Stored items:
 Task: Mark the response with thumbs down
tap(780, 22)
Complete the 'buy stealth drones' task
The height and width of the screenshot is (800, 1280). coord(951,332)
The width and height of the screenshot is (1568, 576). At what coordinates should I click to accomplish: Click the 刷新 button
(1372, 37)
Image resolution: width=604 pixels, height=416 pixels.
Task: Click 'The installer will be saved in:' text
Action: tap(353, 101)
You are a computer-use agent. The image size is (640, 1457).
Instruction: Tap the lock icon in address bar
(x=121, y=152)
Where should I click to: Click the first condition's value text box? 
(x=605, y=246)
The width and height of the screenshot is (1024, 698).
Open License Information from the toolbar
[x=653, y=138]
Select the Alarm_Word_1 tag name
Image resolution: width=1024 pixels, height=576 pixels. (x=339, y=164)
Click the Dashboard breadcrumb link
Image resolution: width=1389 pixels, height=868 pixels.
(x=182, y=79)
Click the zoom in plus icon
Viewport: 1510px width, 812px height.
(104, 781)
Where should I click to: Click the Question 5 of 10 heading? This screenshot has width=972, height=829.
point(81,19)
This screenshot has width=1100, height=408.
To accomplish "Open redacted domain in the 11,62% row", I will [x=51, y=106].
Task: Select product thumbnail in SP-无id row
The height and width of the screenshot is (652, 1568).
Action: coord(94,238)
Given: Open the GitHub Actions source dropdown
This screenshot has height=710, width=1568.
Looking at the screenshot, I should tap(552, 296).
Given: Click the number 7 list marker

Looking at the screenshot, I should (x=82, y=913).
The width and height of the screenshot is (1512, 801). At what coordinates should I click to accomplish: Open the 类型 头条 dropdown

▸ **Your objective**
In the data above, retype exactly and only the lines between the one holding "You are a computer-use" and the one holding "This screenshot has width=1100, height=408.", inclusive.

▸ **Task result**
You are a computer-use agent. The image size is (640, 1457).
Instruction: Tap the lock icon in address bar
(x=121, y=152)
Where should I click to: Click the first condition's value text box? 
(x=605, y=246)
The width and height of the screenshot is (1024, 698).
Open License Information from the toolbar
[x=653, y=138]
Select the Alarm_Word_1 tag name
Image resolution: width=1024 pixels, height=576 pixels. (x=339, y=164)
Click the Dashboard breadcrumb link
Image resolution: width=1389 pixels, height=868 pixels.
(x=182, y=79)
Click the zoom in plus icon
Viewport: 1510px width, 812px height.
(104, 781)
Where should I click to: Click the Question 5 of 10 heading? This screenshot has width=972, height=829.
point(81,19)
This screenshot has width=1100, height=408.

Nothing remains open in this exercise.